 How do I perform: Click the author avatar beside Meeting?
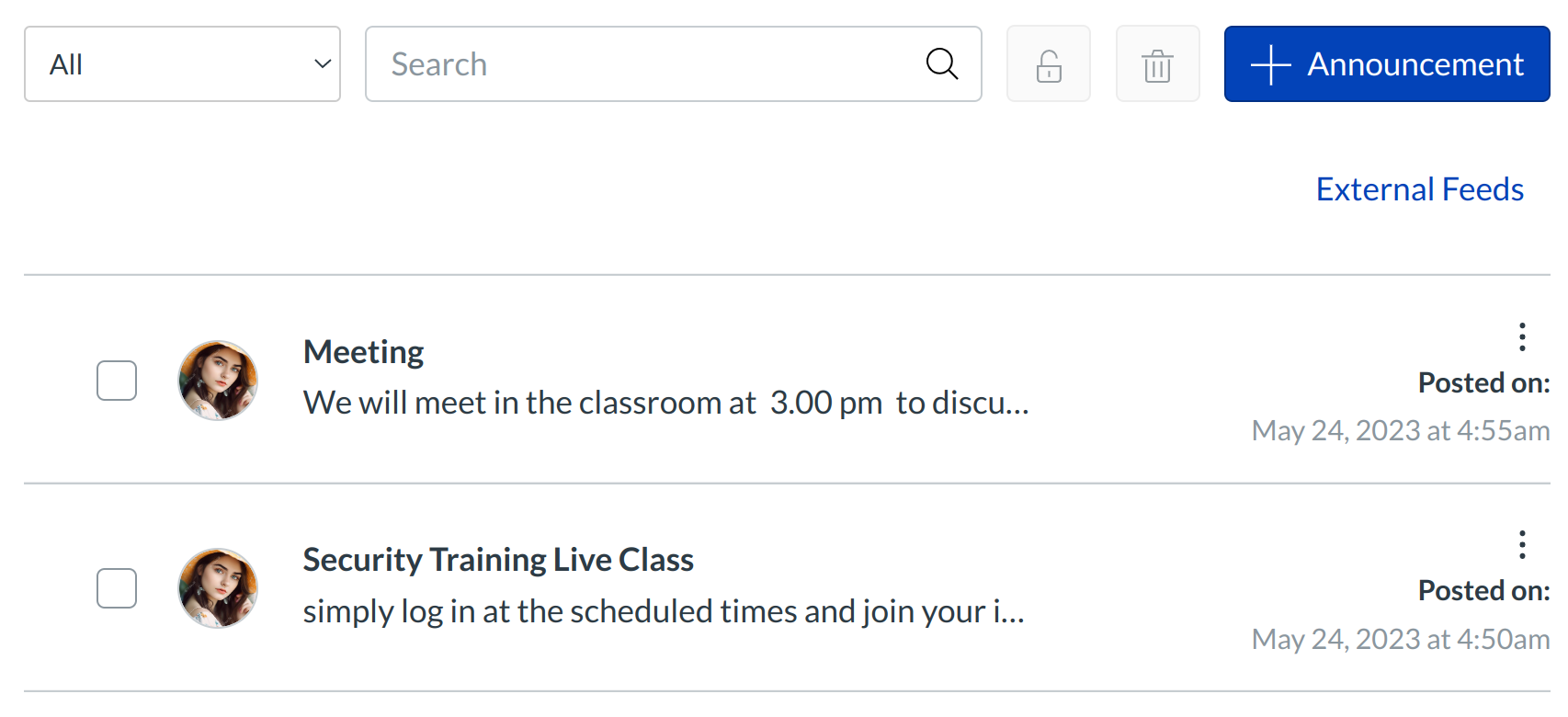(x=218, y=381)
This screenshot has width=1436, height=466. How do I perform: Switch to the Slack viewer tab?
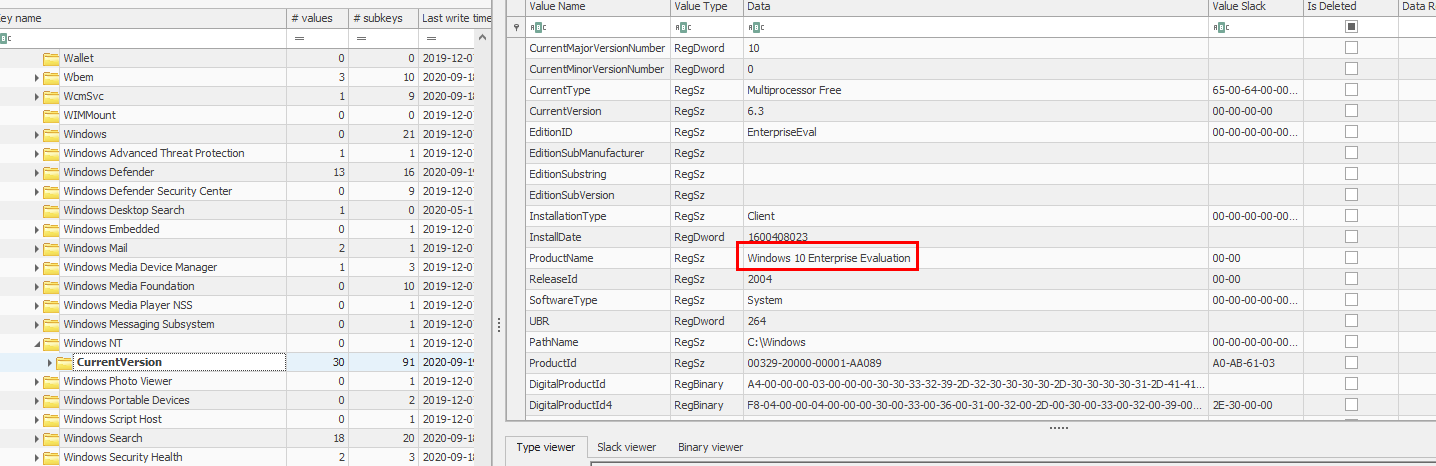click(626, 447)
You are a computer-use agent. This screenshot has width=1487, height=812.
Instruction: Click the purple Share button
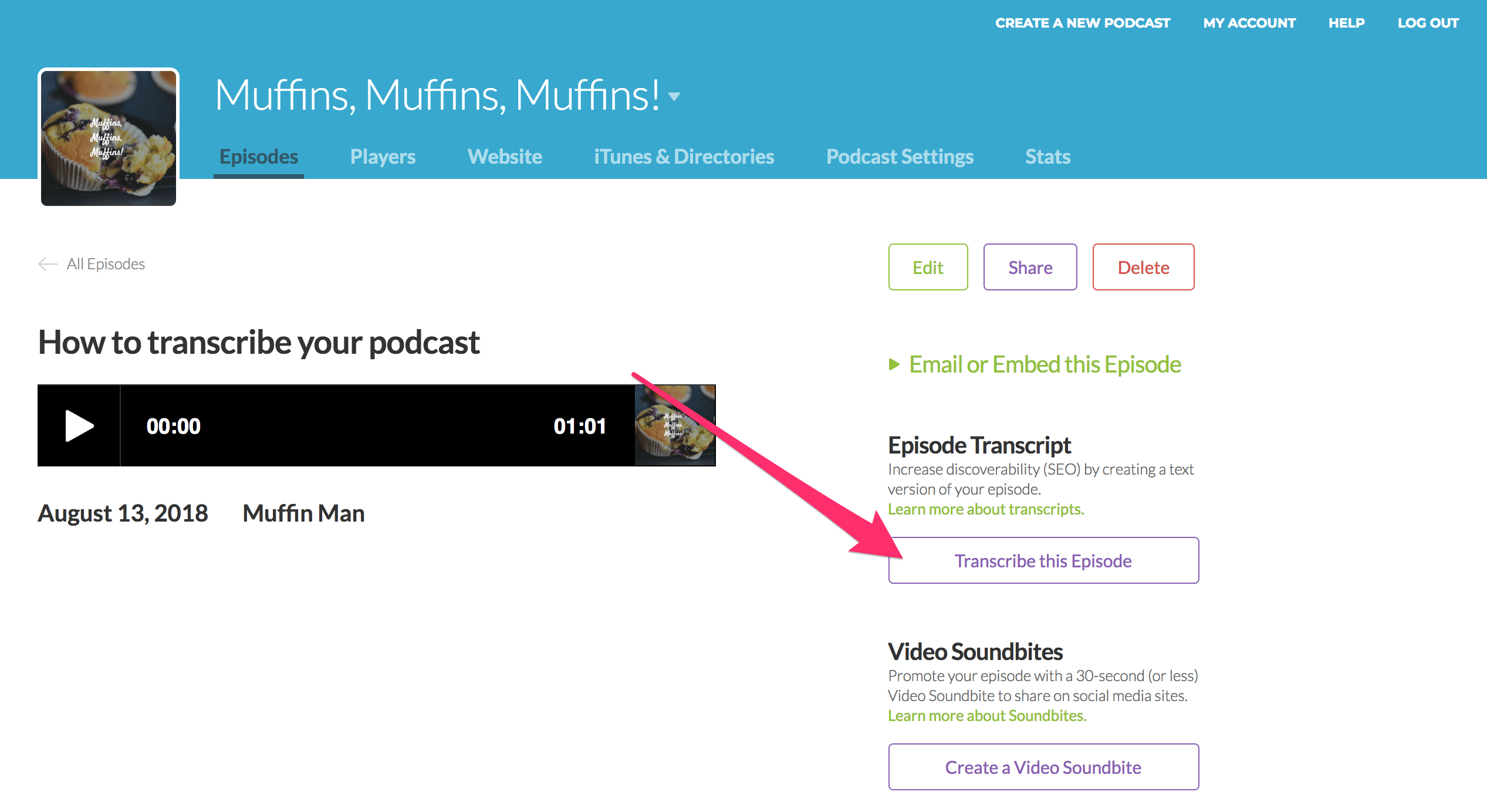click(x=1030, y=268)
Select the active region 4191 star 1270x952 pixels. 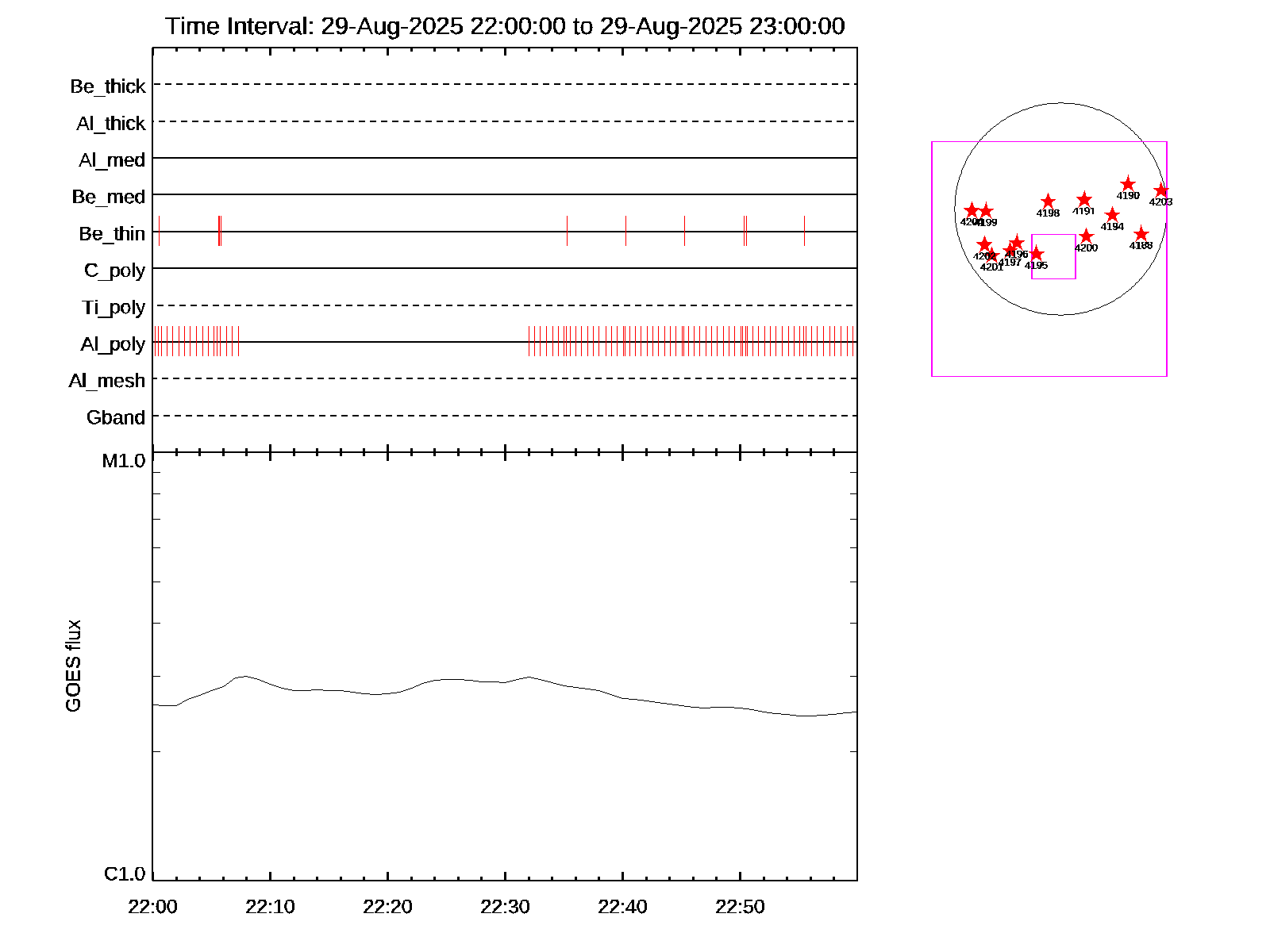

• • • • • • •

WRITTEN PROBLEM: Write out every one of the records above again, requests included, and shift each number in the answer coordinates up by 78. Leave the pictures out of your answer.

OUTPUT OF THE TASK:
 How do I perform: Click the author avatar beside Meeting?
(x=296, y=459)
This screenshot has width=1436, height=466. How do I perform: Switch to the Slack viewer tab?
click(704, 525)
You are a computer-use agent. This screenshot has width=1487, height=812.
Instruction: Click the purple Share button
click(x=1108, y=346)
Select the active region 4191 star 1270x952 pixels. 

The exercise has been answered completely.